• Activity: Leaving out all pictures, write out word for word the lines from the one containing "The width and" to the end of the data below.
Top of Supplied material
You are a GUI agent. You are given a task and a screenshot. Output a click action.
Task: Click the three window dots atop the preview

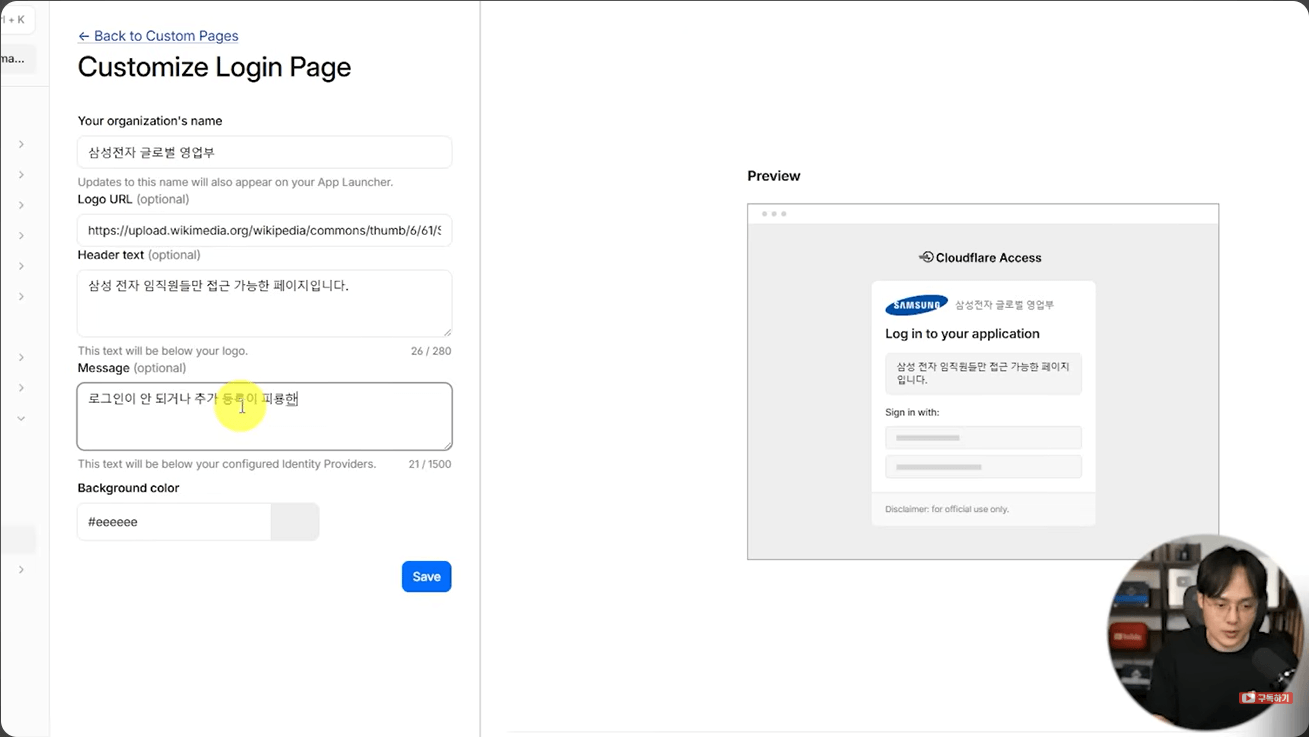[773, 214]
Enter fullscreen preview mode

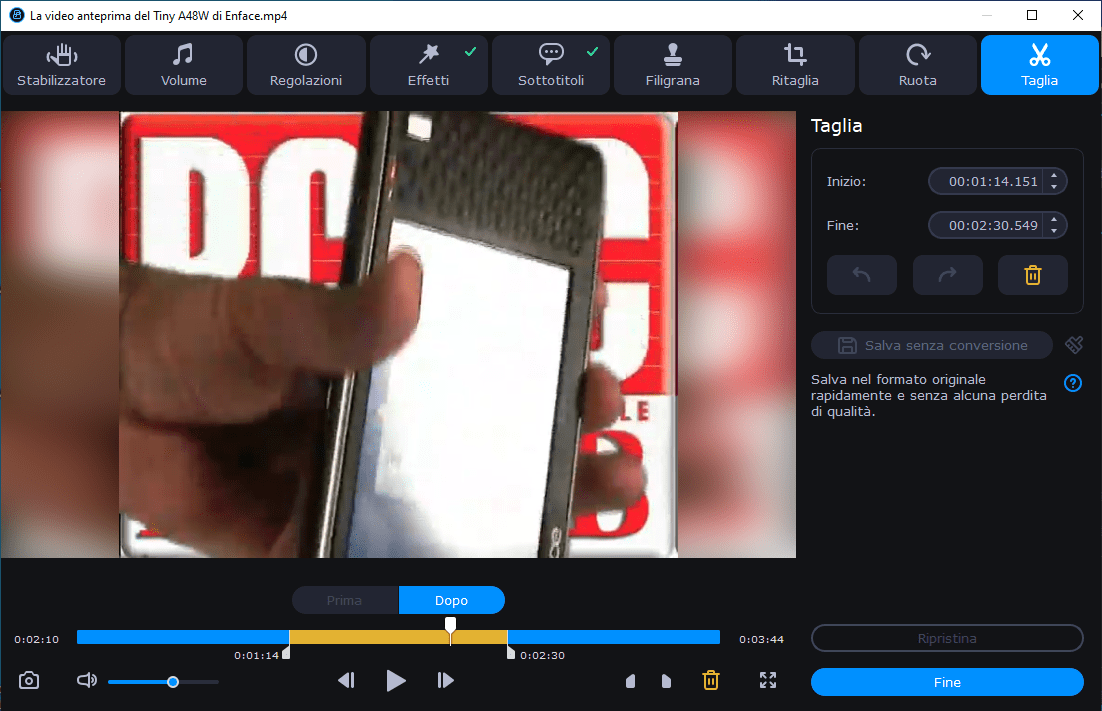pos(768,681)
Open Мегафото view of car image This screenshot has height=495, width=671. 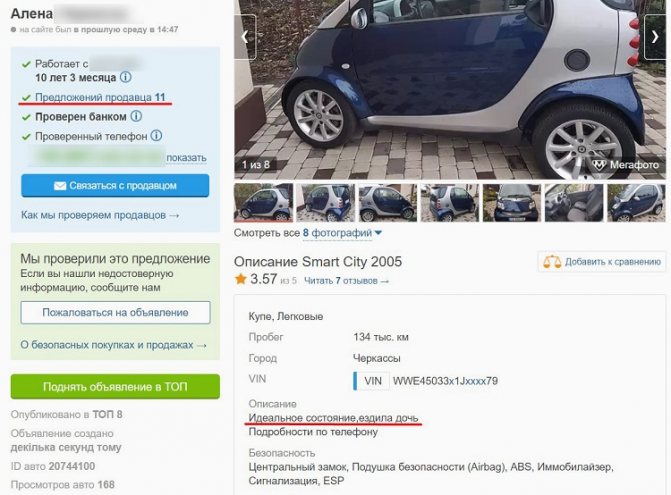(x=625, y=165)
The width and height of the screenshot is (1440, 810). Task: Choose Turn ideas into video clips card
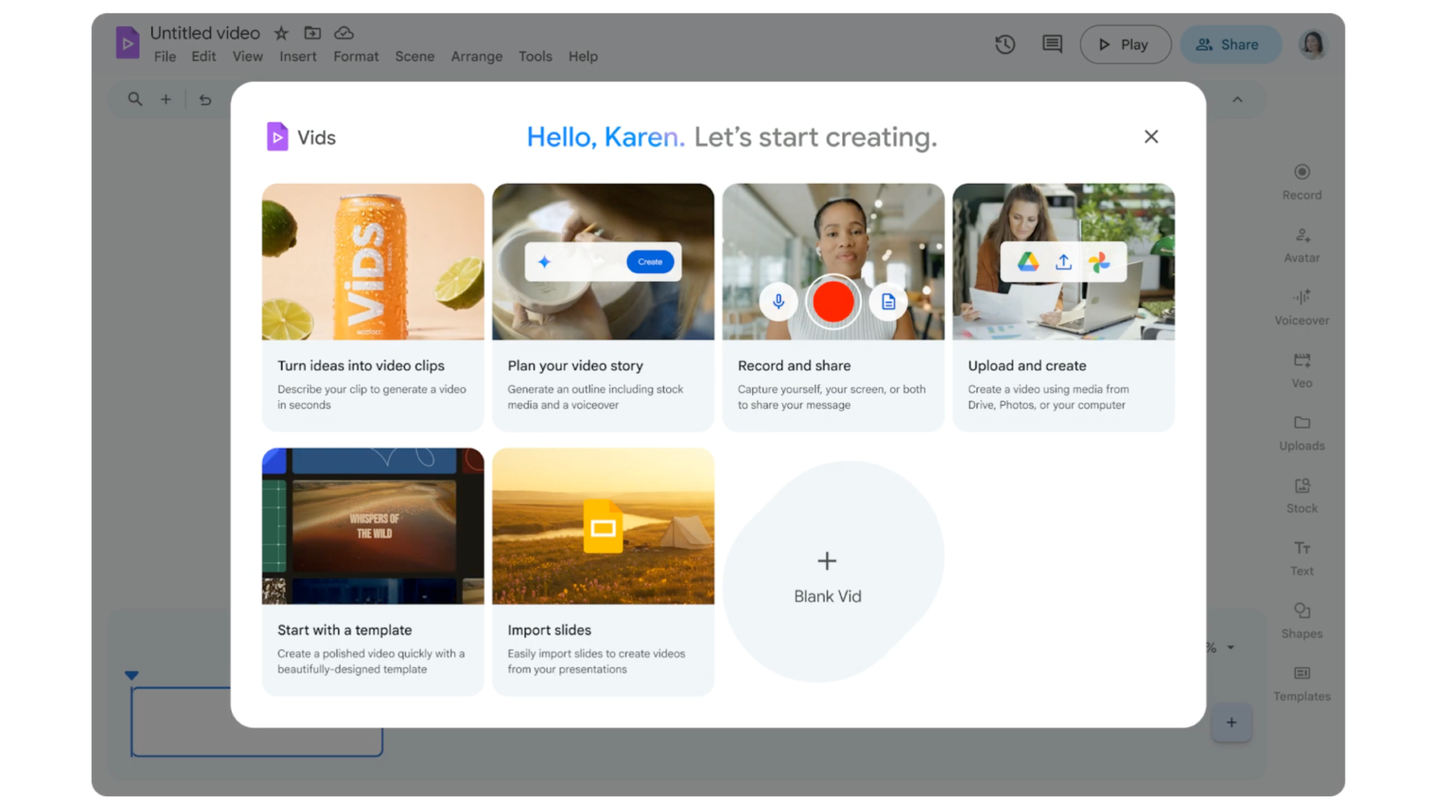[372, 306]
Bottom of Supplied material
• Written answer:
The width and height of the screenshot is (1440, 810). Task: Choose Turn ideas into video clips card
[372, 306]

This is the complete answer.